I happened to be watching a 1932 Constance Bennett (1904 - 1965) movie the other day. You remember her...Joan's sister? The movie was called What Price Hollywood? and she was the star. Not a bad flick for 1932 which showcased some of the excesses of the Hollywood life, with a love story and a 'girl finds her dream' story mixed in.
The male lead, a polo star, was played by Neil Hamilton (1899 - 1984), a handsome actor with 162 titles on IMDb from 1918 to 1971.
In his early, silent film days, he worked with stars including Mae Marsh (1894 - 1968), Lionel Barrymore (1878 - 1954) and Bessie Love (1898 - 1986), and great directors including D. W. Griffith (1975 - 1948) and William de Mille (1878 - 1955) Cecil's brother.
Perhaps his most famous silent was Beau Geste (1926) starring Ronald Colman (1891 - 1958) and featuring Noah Beery (1882 - 1946) and William Powell (1892 - 1984).
While most of his roles in the early talkies were good roles, and sometimes starring roles, the films were not all top caliber releases. He was in three mysteries with Warner Oland (1879 - 1938), The Studio Murder Mystery, The Mysterious Dr. Fu Manchu (both in 1929) and The Return of Dr. Fu Machu in 1930. Also in 1930 he worked with Douglas Fairbanks, Jr. (1909 - 2000) in The Dawn Patrol.

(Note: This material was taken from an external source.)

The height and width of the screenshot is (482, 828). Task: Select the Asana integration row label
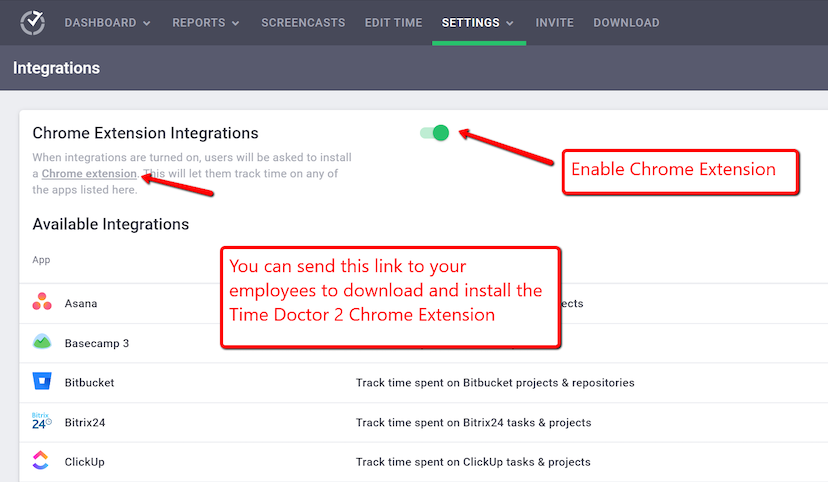click(81, 304)
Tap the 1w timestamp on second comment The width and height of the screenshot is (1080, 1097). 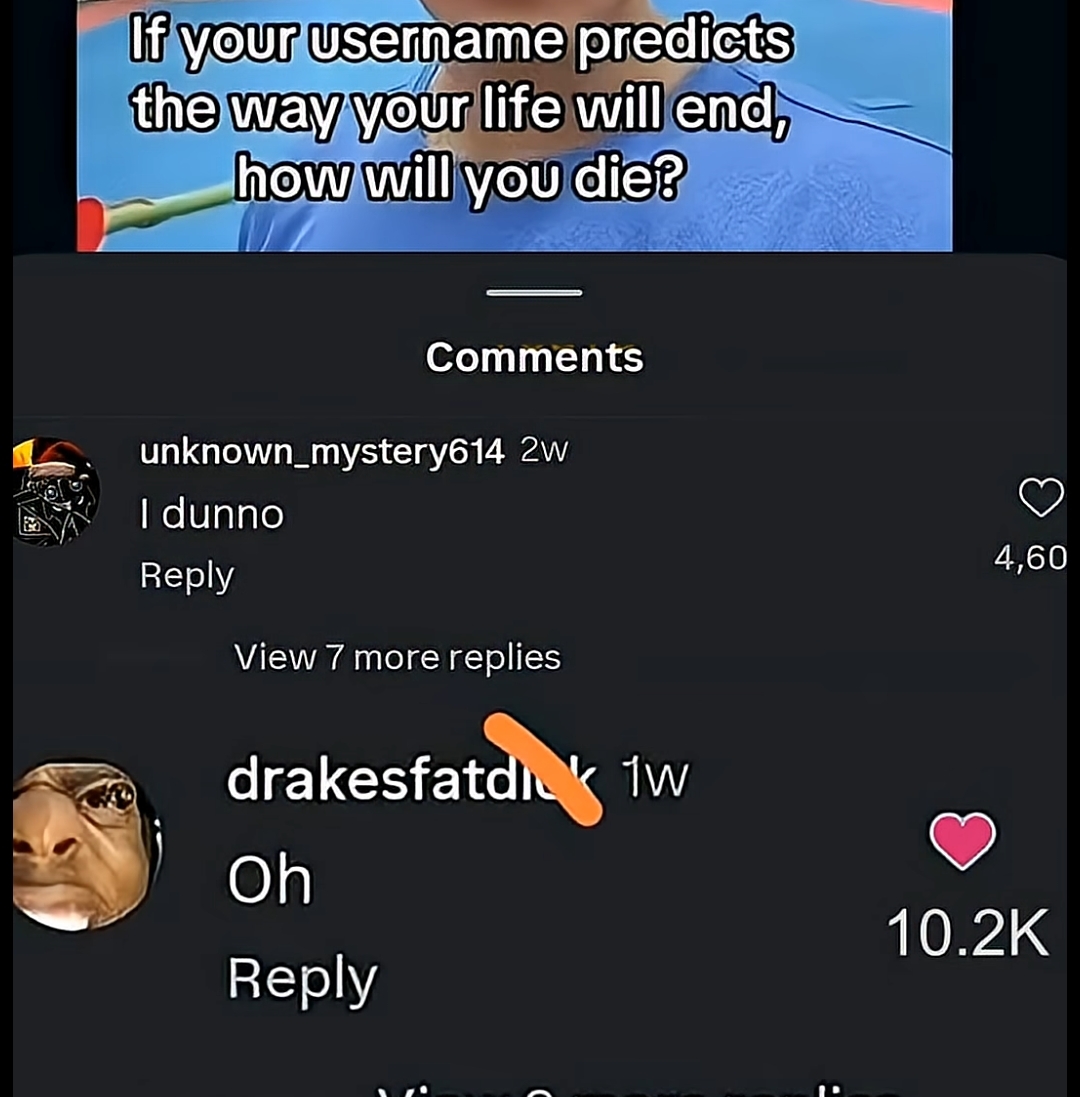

Hamilton does manage to lead the cast in the first Tarzan film that starred Johnny Weissmuller (1904 - 1984), Tarzan the Ape Man (1932), and he reprises the same role in Tarzan and His Mate (1934).
The 1940s had more films, with only a few famous titles like Father Takes a Wife (1941) starring Adolphe Menjou (1890 - 1963) and Gloria 'I'm ready for my closeup, Mr. de Mille' Swanson (1899 - 1983).
Then in the 1950s, he moves into television. He started as a host on "Hollywood Screen Test" from 1948 to 1953. He made the rounds on many teleplays and all the usual westerns, including "Maverick," "Colt .45," "Tales of Wells Fargo," etc. He also worked in detective shows with spots on "Mike Hammer," "Bourbon Street Beat," "Hawaiian Eye," "Perry Mason," and "77 Sunset Strip." And let's not leave out the comedies, "The Real McCoys," and "Mister Ed." Oh yes, and sci-fi fans saw him in "The Outer Limits."
Then, finally, in 1966 he lands the TV role that really made him famous. He became Commissioner Gordon on "Batman" starring Adam West (b. 1928) and Burt Ward (b. 1945).
Hmmm, Burt Ward...Now there's a Bit Actor to write about! Anyone who would take a role as Mr. Bum in the R rated Beach Babes from Beyond (1993) is worthy of a post!